* **ABOUT THIS EXERCISE**: Retype, with no pictures, each line from the one that holds "Task: Click the CONFIGURATION heading" through the last line of the entries below, both included.

* **Dataset entries**:
------------------------------------------------

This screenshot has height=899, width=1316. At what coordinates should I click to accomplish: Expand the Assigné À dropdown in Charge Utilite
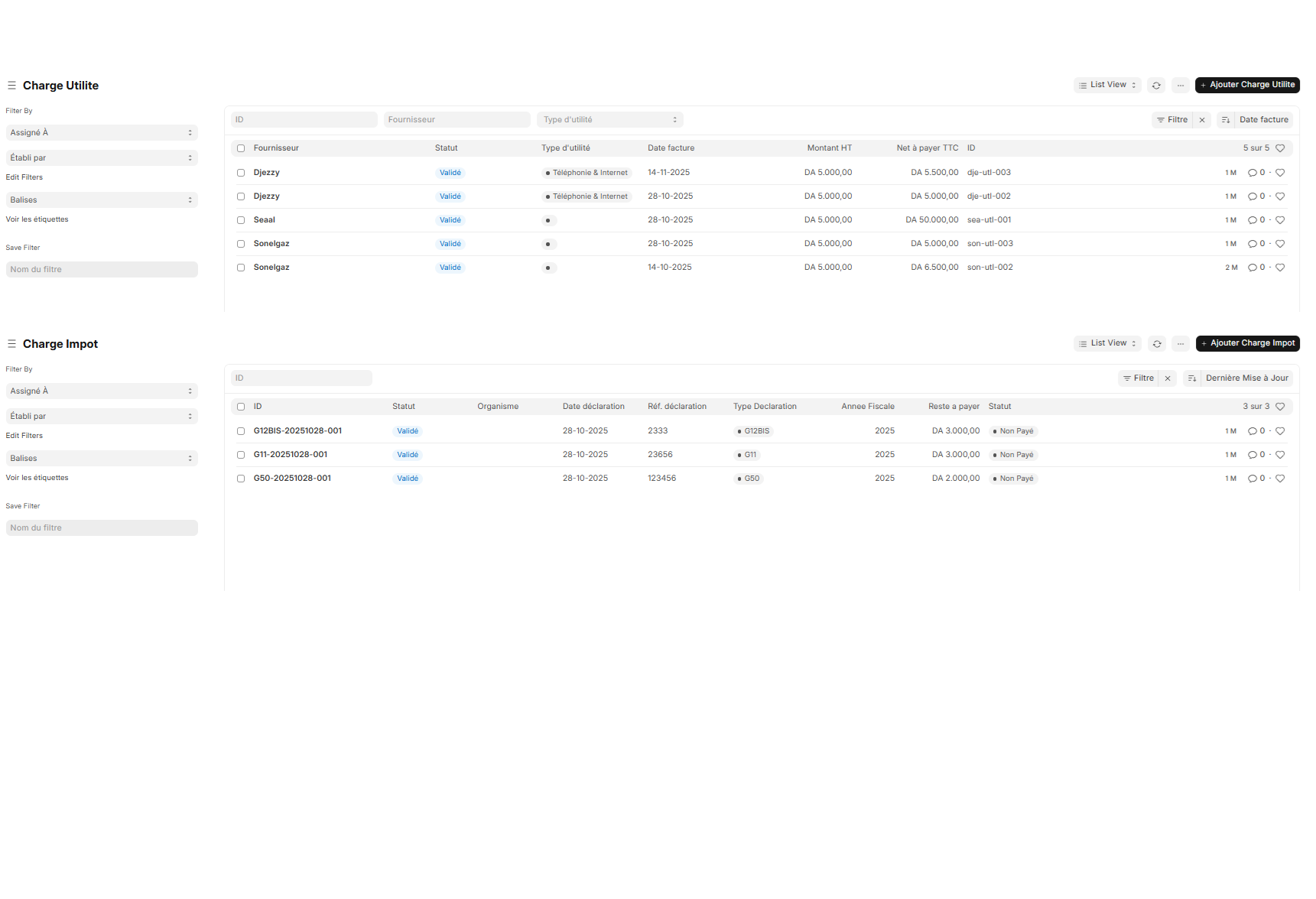pyautogui.click(x=102, y=133)
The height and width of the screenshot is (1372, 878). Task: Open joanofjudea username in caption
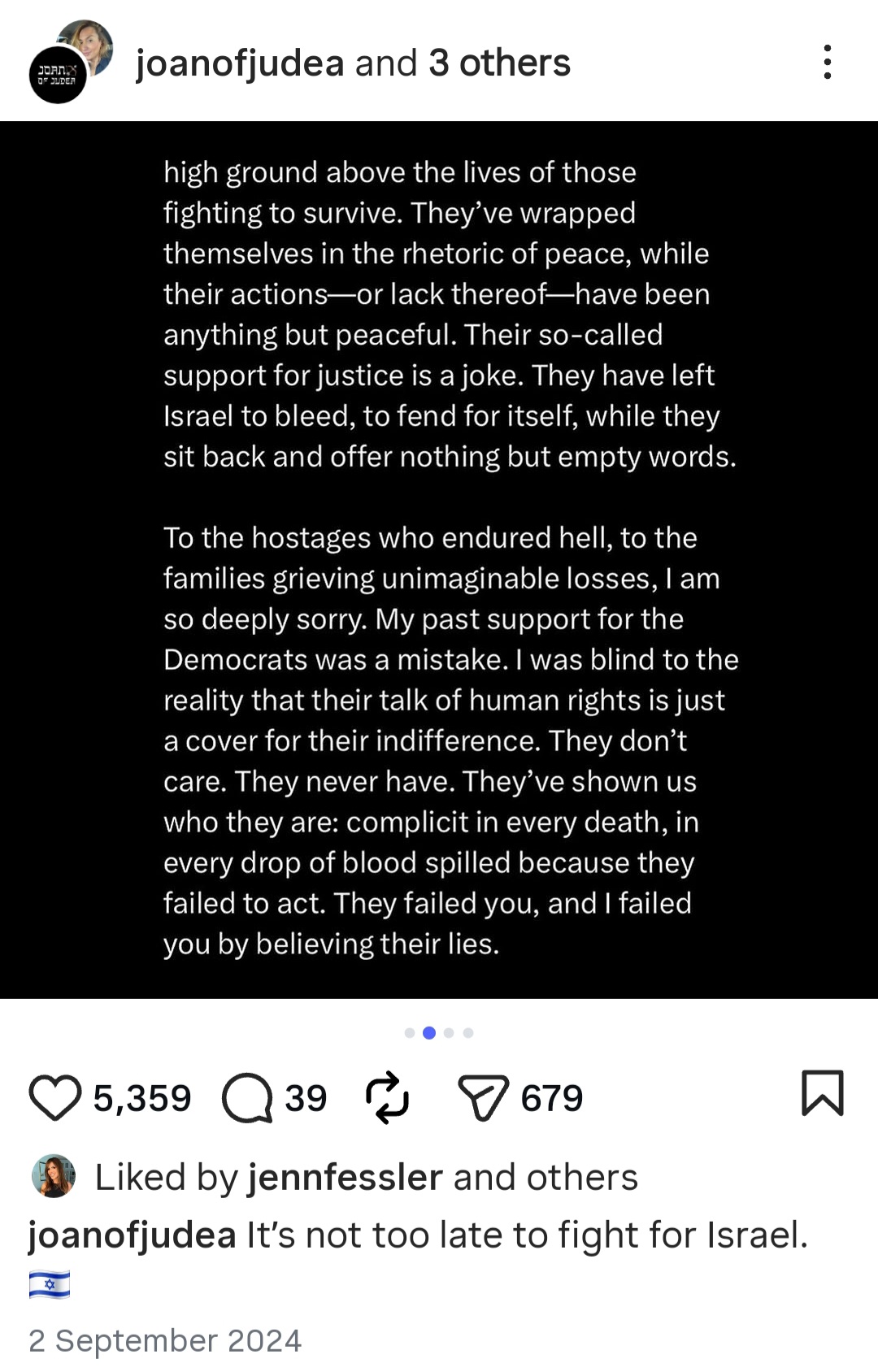click(x=133, y=1235)
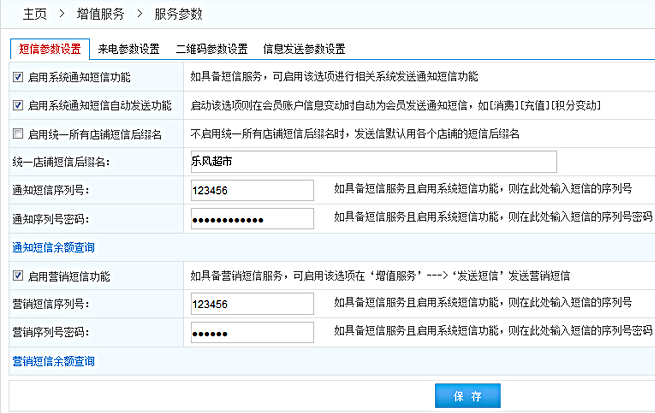
Task: Open the 通知短信余额查询 link
Action: coord(52,246)
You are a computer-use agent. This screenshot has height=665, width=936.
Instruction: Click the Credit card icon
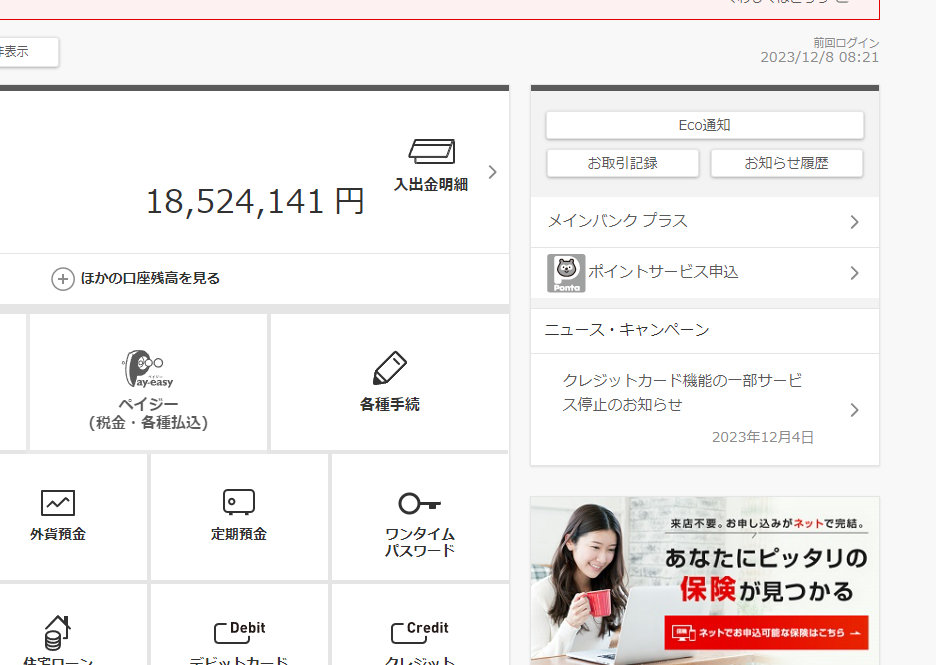(419, 630)
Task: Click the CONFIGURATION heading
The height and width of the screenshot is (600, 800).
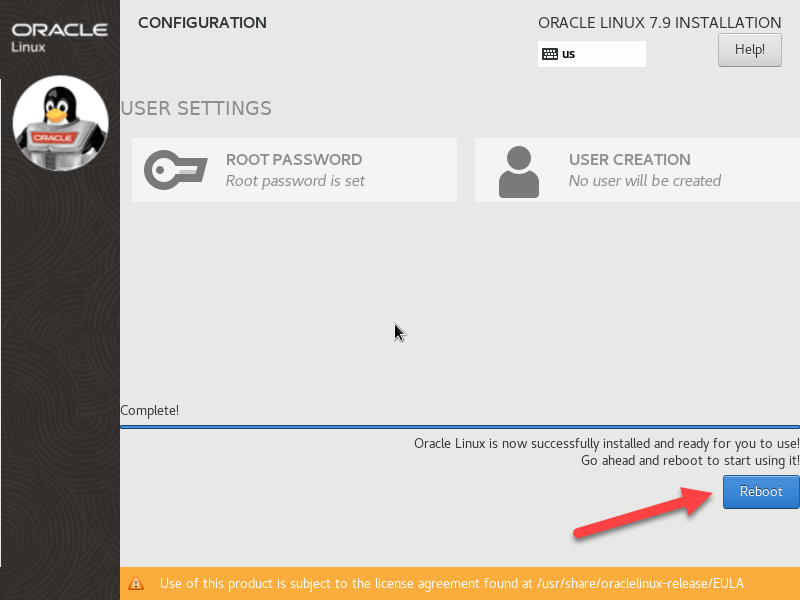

------------------------------------------------

* **RESPONSE TO THE TASK**:
Task: Click the CONFIGURATION heading
The height and width of the screenshot is (600, 800).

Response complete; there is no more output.